The problem with T* as an optional reference is that it has such different semantics from optional<T> that basically every use of it requires a workaround. But what if we instead wrote a new type, dedicated to this problem: optional_ref<T>. Suppose optional_ref<T> were always an optional reference (it has a member T*, etc.), that is constructible the same way as optional<T> (from an lvalue of type T), and has all the same member functions.
Would we still need optional<T&> if we had optional_ref<T>?
Yes.
A hypothetical optional_ref<T> is a lot closer to solving the optional reference problem than T* is, but it still leaves a few things to be desired. First, as I pointed out with T*, it is spelled differently. This is obvious - its name is optional_ref<T> and not optional<T&>. The consequence of the different name is that you still need workaround<T> to exist - it’s just that instead of choosing between optional<T> and add_pointer_t<T>, it now chooses between optional<T> and optional_ref<remove_reference_t<T>>. Still awkward.

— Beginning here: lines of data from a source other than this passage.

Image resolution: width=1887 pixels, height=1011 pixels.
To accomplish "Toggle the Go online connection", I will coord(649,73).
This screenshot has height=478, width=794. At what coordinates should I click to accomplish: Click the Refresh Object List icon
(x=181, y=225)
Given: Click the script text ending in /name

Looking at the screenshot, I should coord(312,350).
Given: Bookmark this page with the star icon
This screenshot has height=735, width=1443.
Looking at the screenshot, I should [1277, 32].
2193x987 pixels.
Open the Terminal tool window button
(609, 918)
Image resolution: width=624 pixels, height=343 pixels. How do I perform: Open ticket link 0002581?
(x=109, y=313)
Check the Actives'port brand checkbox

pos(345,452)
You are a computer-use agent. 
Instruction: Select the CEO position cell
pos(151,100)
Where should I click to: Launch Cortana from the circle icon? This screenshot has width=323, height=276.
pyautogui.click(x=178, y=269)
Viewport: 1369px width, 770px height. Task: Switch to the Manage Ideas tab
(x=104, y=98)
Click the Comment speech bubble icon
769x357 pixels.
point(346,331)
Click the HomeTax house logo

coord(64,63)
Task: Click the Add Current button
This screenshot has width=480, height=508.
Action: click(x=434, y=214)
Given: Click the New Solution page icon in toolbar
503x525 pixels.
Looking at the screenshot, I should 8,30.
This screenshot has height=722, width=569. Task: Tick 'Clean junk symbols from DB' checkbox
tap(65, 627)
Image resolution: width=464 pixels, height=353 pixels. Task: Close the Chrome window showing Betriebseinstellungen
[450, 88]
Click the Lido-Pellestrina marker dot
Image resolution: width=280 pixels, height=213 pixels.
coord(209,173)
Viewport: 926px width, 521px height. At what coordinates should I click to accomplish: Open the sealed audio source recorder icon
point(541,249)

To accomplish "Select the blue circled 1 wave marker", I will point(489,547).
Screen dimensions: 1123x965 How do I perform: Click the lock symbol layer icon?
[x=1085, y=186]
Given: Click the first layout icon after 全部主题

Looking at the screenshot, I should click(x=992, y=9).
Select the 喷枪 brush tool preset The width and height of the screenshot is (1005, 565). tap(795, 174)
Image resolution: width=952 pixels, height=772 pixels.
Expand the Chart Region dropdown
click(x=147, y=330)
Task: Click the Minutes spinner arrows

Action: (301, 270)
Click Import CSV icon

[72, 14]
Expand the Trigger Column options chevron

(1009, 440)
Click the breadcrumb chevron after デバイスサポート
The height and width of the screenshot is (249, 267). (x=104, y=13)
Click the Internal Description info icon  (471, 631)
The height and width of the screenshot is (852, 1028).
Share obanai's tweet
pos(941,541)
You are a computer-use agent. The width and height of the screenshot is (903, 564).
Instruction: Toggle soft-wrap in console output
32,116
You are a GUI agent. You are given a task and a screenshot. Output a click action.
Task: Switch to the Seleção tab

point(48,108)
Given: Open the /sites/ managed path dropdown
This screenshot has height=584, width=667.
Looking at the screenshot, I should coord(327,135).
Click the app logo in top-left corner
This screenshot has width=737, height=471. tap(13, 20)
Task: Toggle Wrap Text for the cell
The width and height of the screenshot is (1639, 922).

Second, this duplicates a lot of effort fon the part of algorithms. optional<T>’s map and value_or are the same as optional_ref<T>’s map and value_or, but both types need both algorithms.
Maybe you don’t care about how much work the implementer has to do for these types, but you probably do care about how much work you have to do on your end. And that leads into the third problem caused by the distinct spelling: how do you write an algorithm that takes some kind of optional and does something with it? If optional values and optional references were both spelled the same, you could write a non-member map like so:
template <typename T, typename F>
auto map(optional<T>, F) -> optional<invoke_result_t<F&, T&>>
Well, not exactly like that, because you probably don’t want to take optional values by value, but it’s kind of awkward in C++ to handle this particular kind of case (see P2481 for some musings). But if we had optional_ref<T>, you would have to write two of everything yourself:
template <typename T, typename F>
auto map(optional<T>, F) -> workaround<invoke_result_t<F&, T&>>
template <typename T, typename F>
auto map(optional_ref<T>, F) -> workaround<invoke_result_t<F&, T&>>
Note that the return types are the same for both overloads, because of course they are.
And what did we gain from all of this duplication everywhere? It’s unclear to me that we gained anything at all. Sure, if you’re not used to the idea that optional<T> might be a reference type, it might seem superficially valuable to put that information in the name of the type itself. But it’s a really bad tradeoff in terms of all the rest of the usage. optional_ref<T> is a much better optional reference than T*, but it’s still a poor substitute.
In conclusion
The ability to have optional<T&> as a type, making optional a total metafunction, means that in algorithms where you want to return an optional value of some computed type U, you can just write optional<U> without having to worry about whether U happens to be a reference type or not. This makes such algorithms easy to write.
Without optional<T&>, we either have to reject reference types in such algorithms (as optional<T>::transform currently does) or workaround them by returning a T*. But T* has different construction semantics from optional<T> (so algorithms constructing such a thing have to have more workarounds) and it has a very different set of provided operations. In particular, all the operations provided by optional<T> but not by T* are useful in the context of having an optional reference, whereas all the operations provided by T* but not by optional<T> are completely wrong and are simply bugs waiting to happen.
T* seems like it basically is optional<T&>. After all, they have many properties in common, and the latter is certainly implemented in terms of the former. But T* makes for a very poor solution to the problem of wanting an optional reference. Even an optional_ref<T> that solves the problem of having all the right functionality and none of the wrong functionality still can’t quite offer everything that optional<T&> could.
optional<T&> is unequivocally the best optional reference.